## To do
Convert the entries from the line containing "This screenshot has width=1364, height=722." through the end of the entries into a numbered list, omitting any blank lines. Leave the pictures out of the list.

---------- Data for this exercise

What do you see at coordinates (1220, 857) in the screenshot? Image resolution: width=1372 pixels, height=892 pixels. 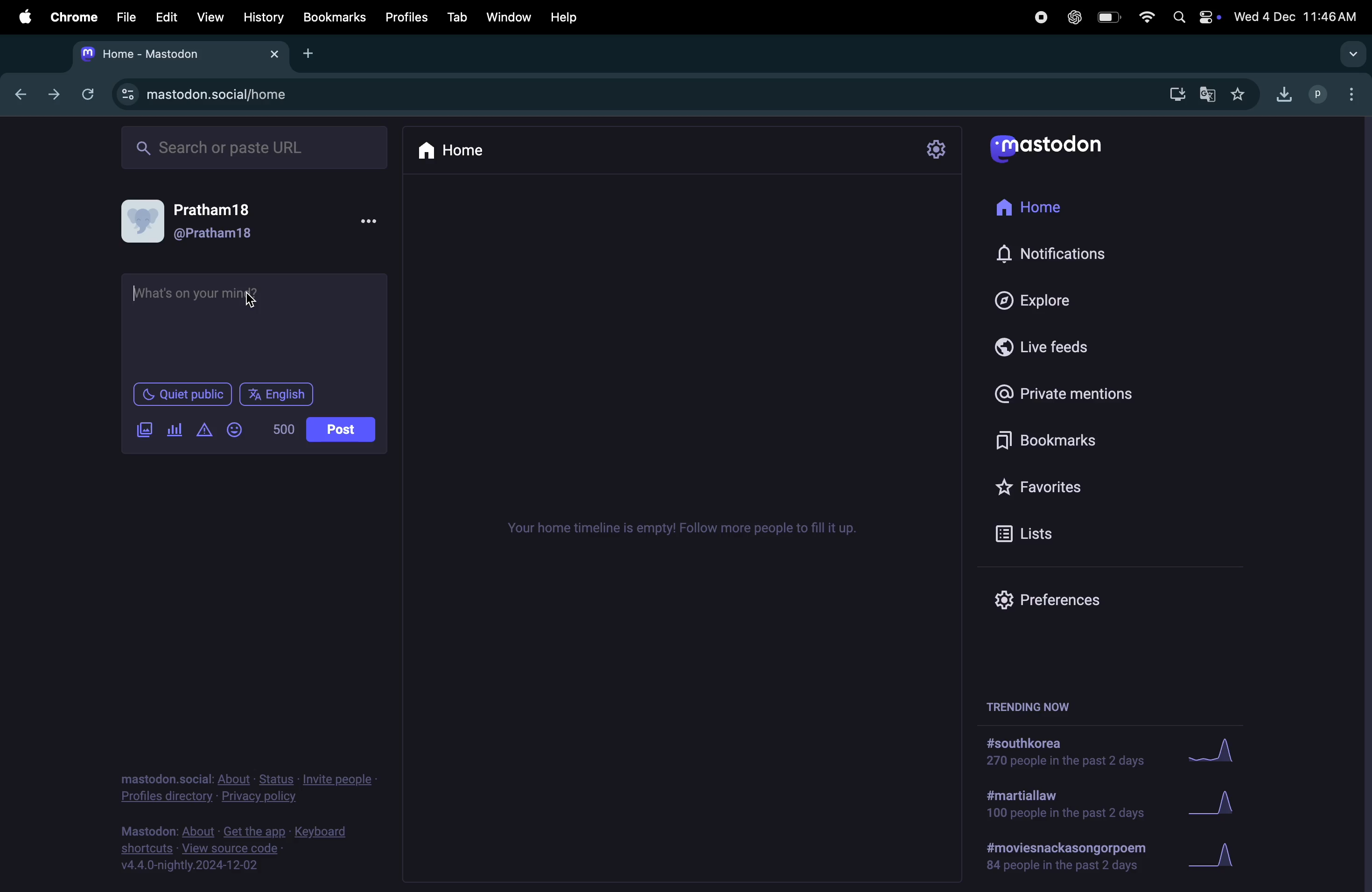 I see `graph` at bounding box center [1220, 857].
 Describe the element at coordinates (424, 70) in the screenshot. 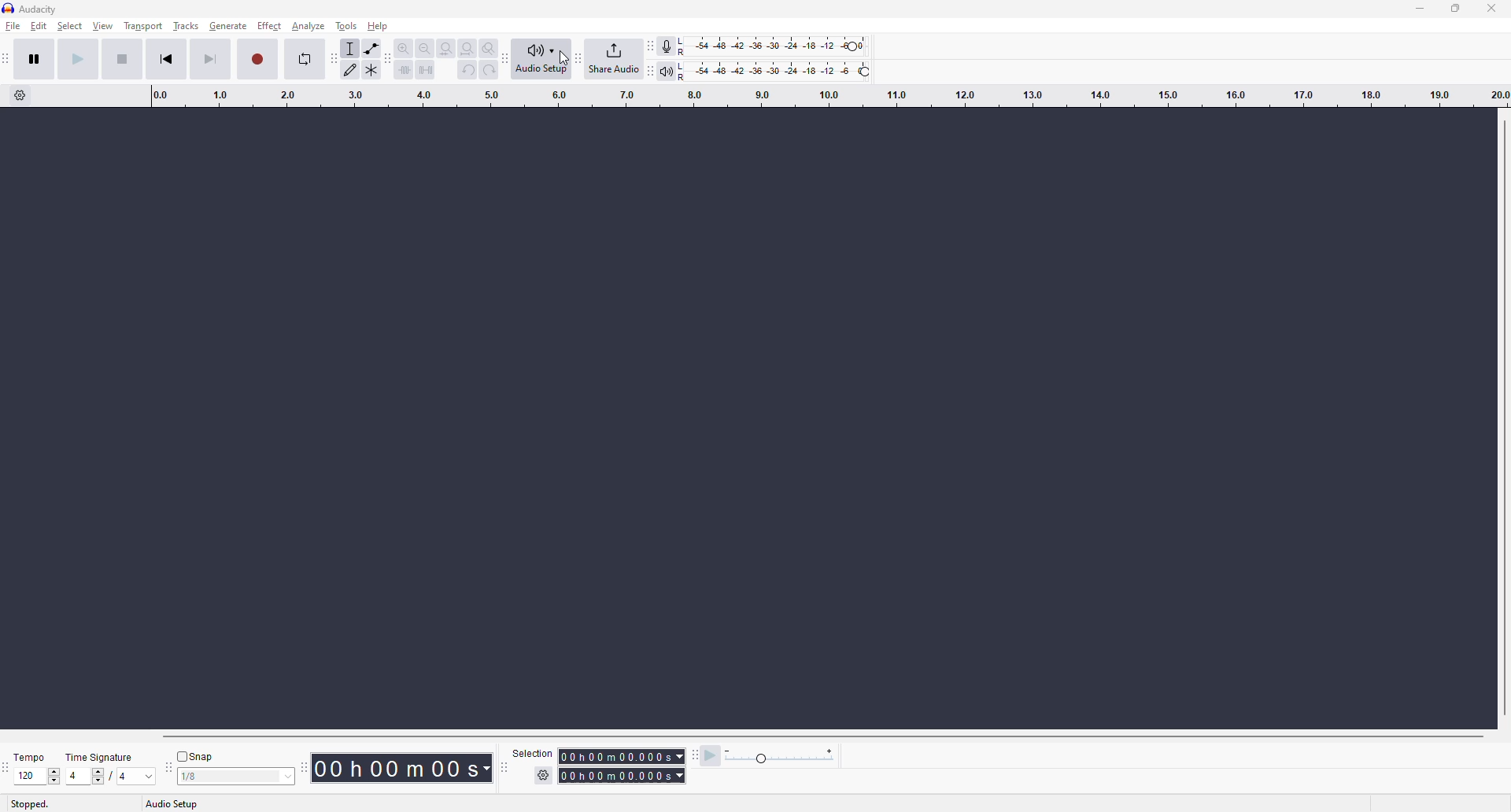

I see `silence audio selection` at that location.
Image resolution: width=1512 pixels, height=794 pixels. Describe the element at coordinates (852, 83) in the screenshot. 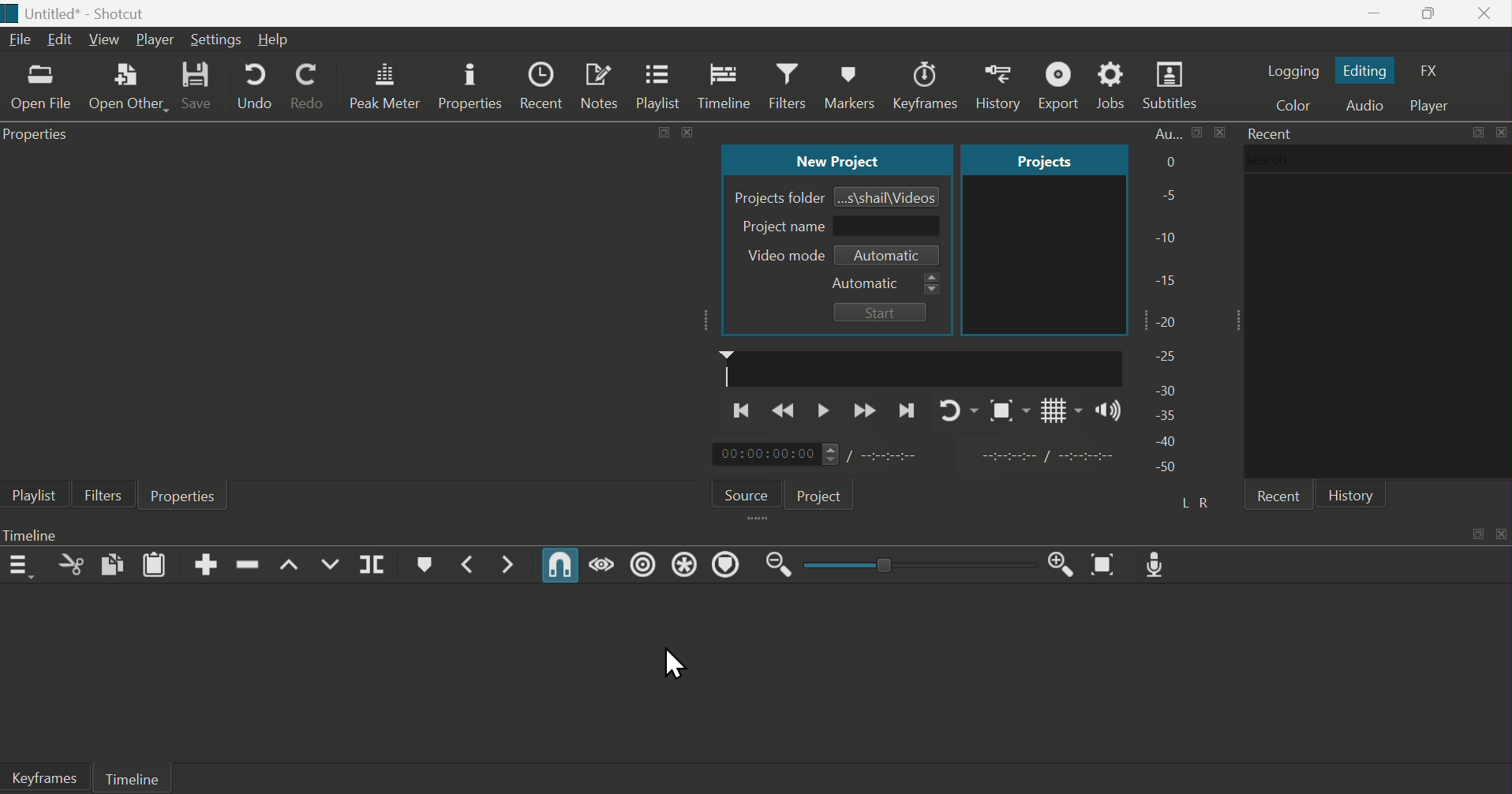

I see `History` at that location.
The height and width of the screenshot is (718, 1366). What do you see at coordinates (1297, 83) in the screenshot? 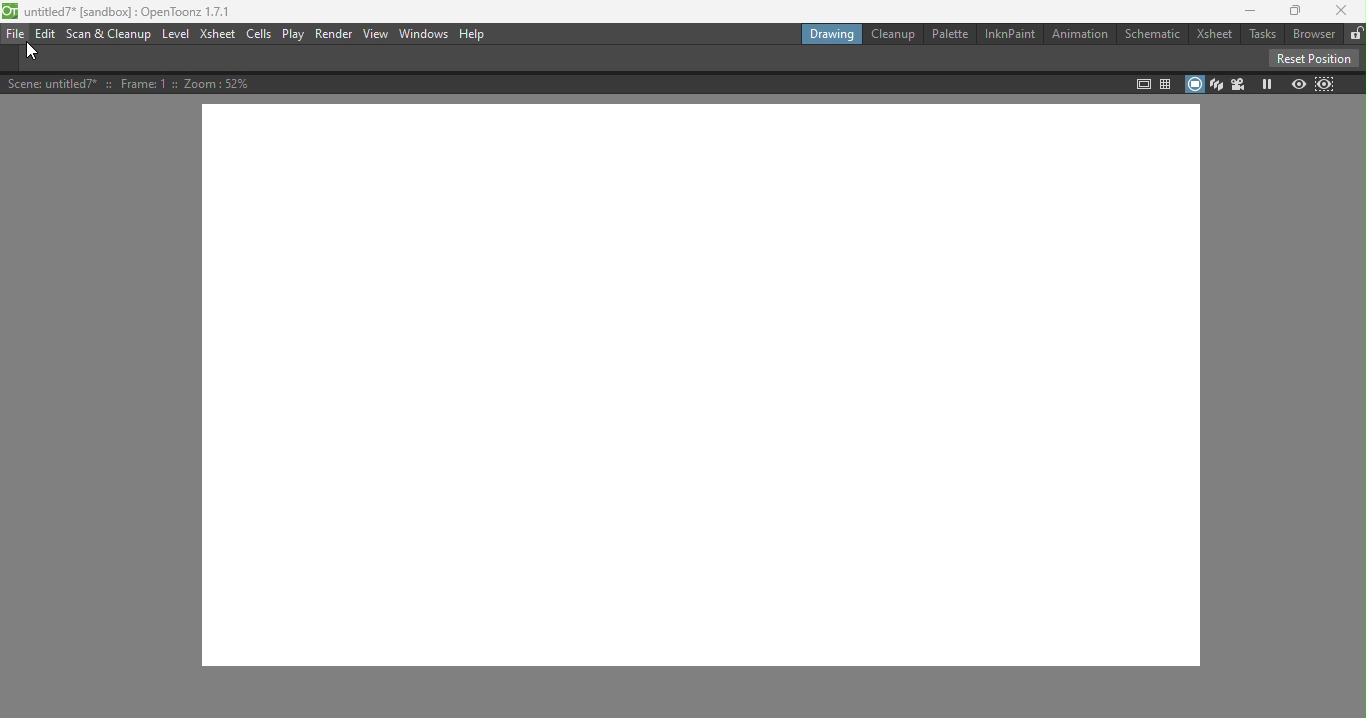
I see `Preview` at bounding box center [1297, 83].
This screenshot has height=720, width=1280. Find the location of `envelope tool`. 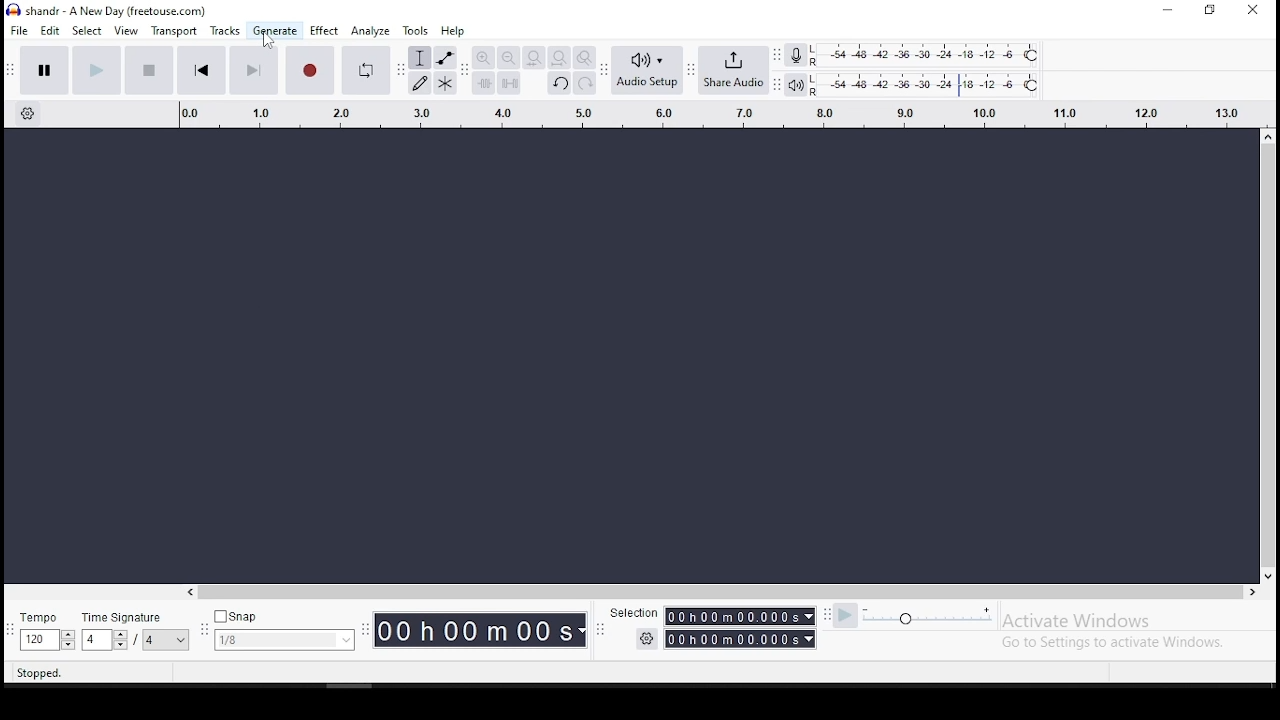

envelope tool is located at coordinates (445, 57).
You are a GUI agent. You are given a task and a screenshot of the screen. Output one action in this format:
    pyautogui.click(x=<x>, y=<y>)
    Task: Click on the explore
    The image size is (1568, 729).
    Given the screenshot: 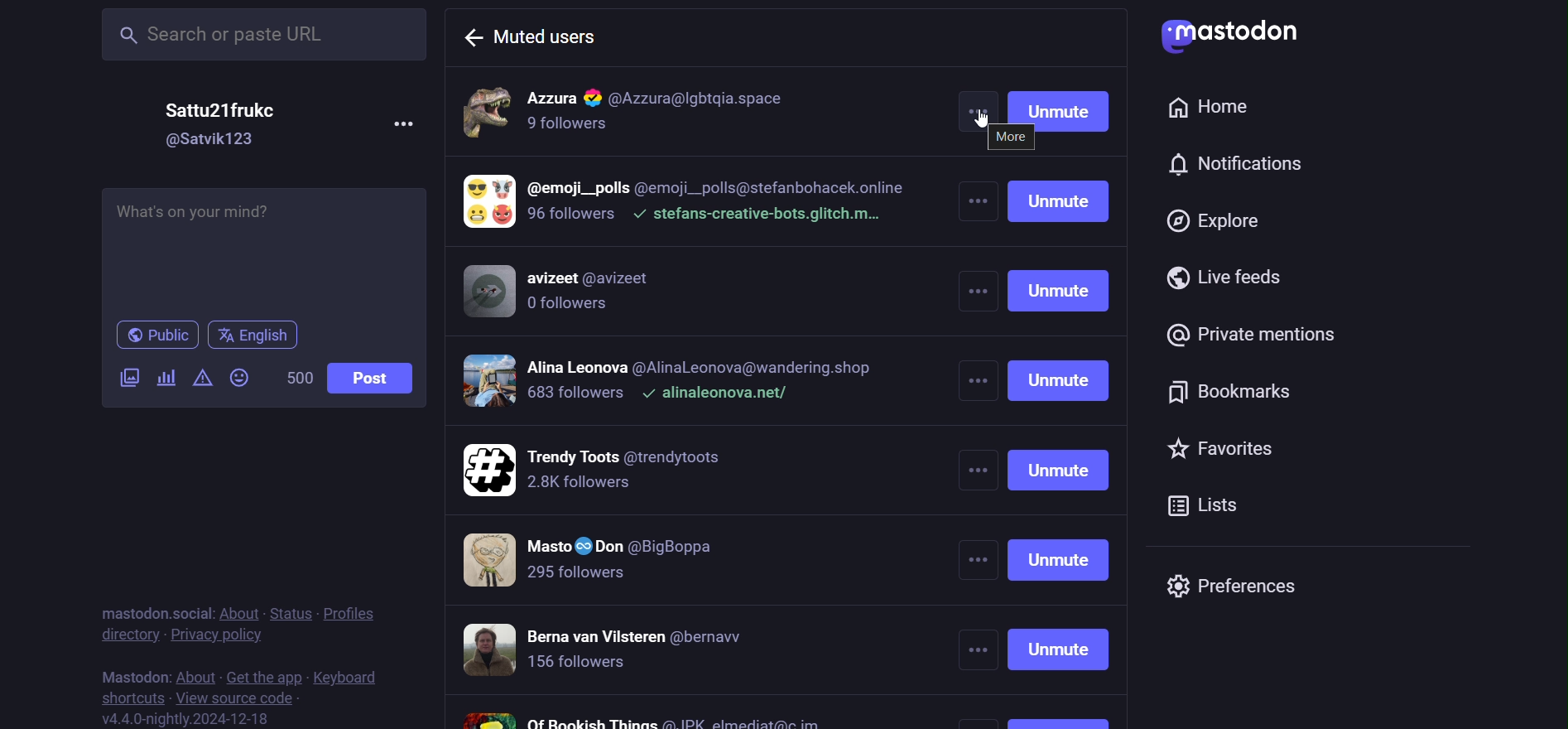 What is the action you would take?
    pyautogui.click(x=1217, y=220)
    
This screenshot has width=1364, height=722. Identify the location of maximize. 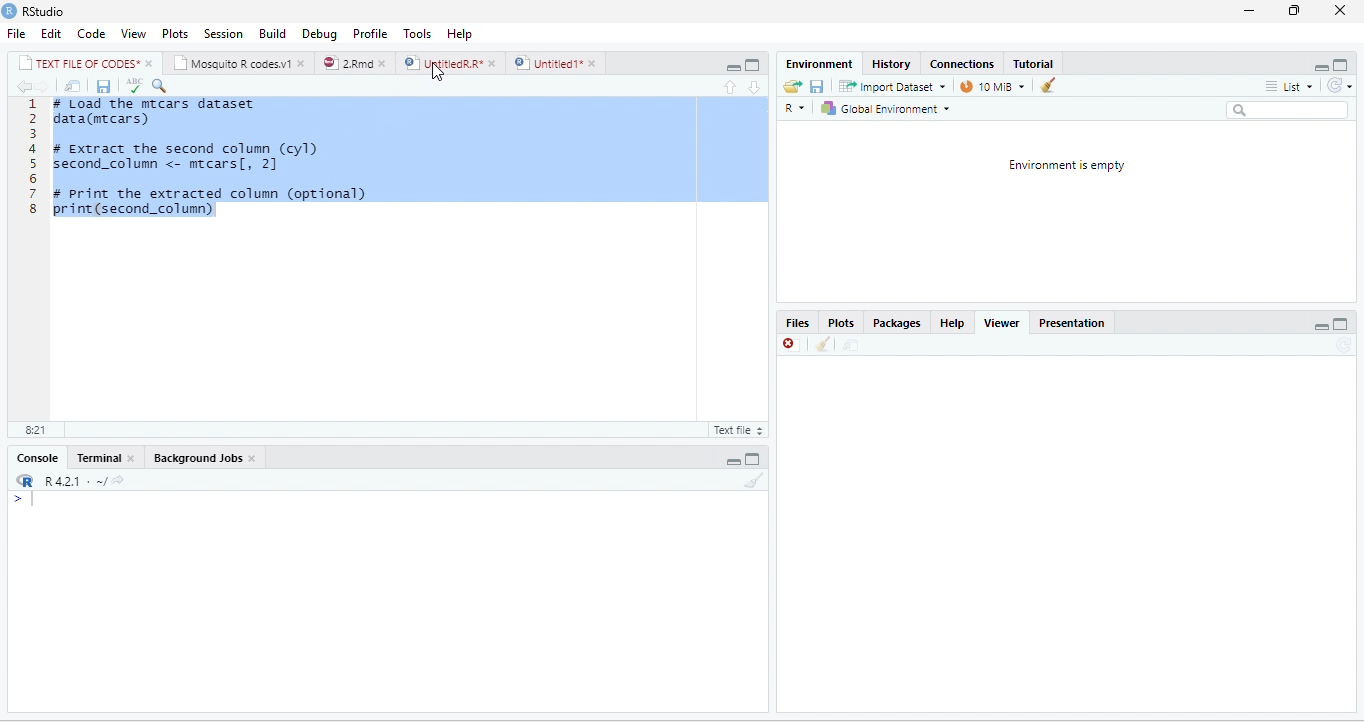
(1343, 323).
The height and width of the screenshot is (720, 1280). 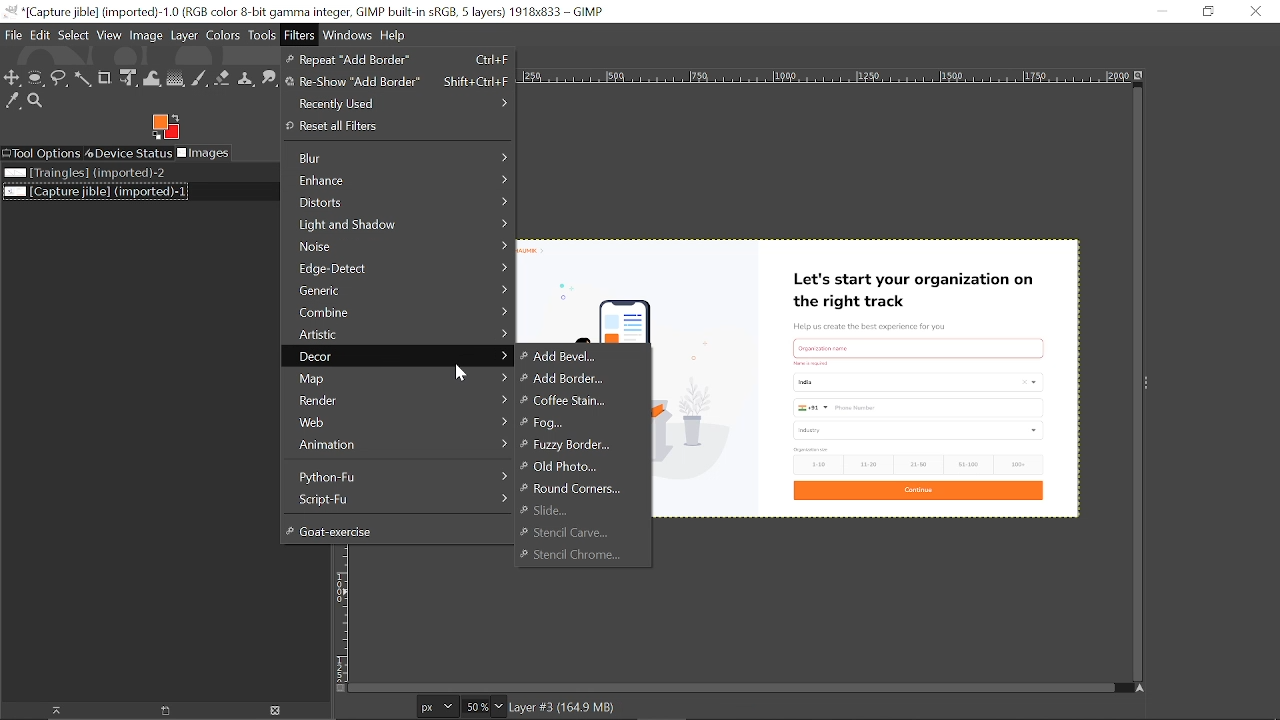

--------------------

## Answer to this problem
1. This screenshot has width=1364, height=722. Identify the location of maximize. 
2. (1343, 323).
3. The height and width of the screenshot is (720, 1280). 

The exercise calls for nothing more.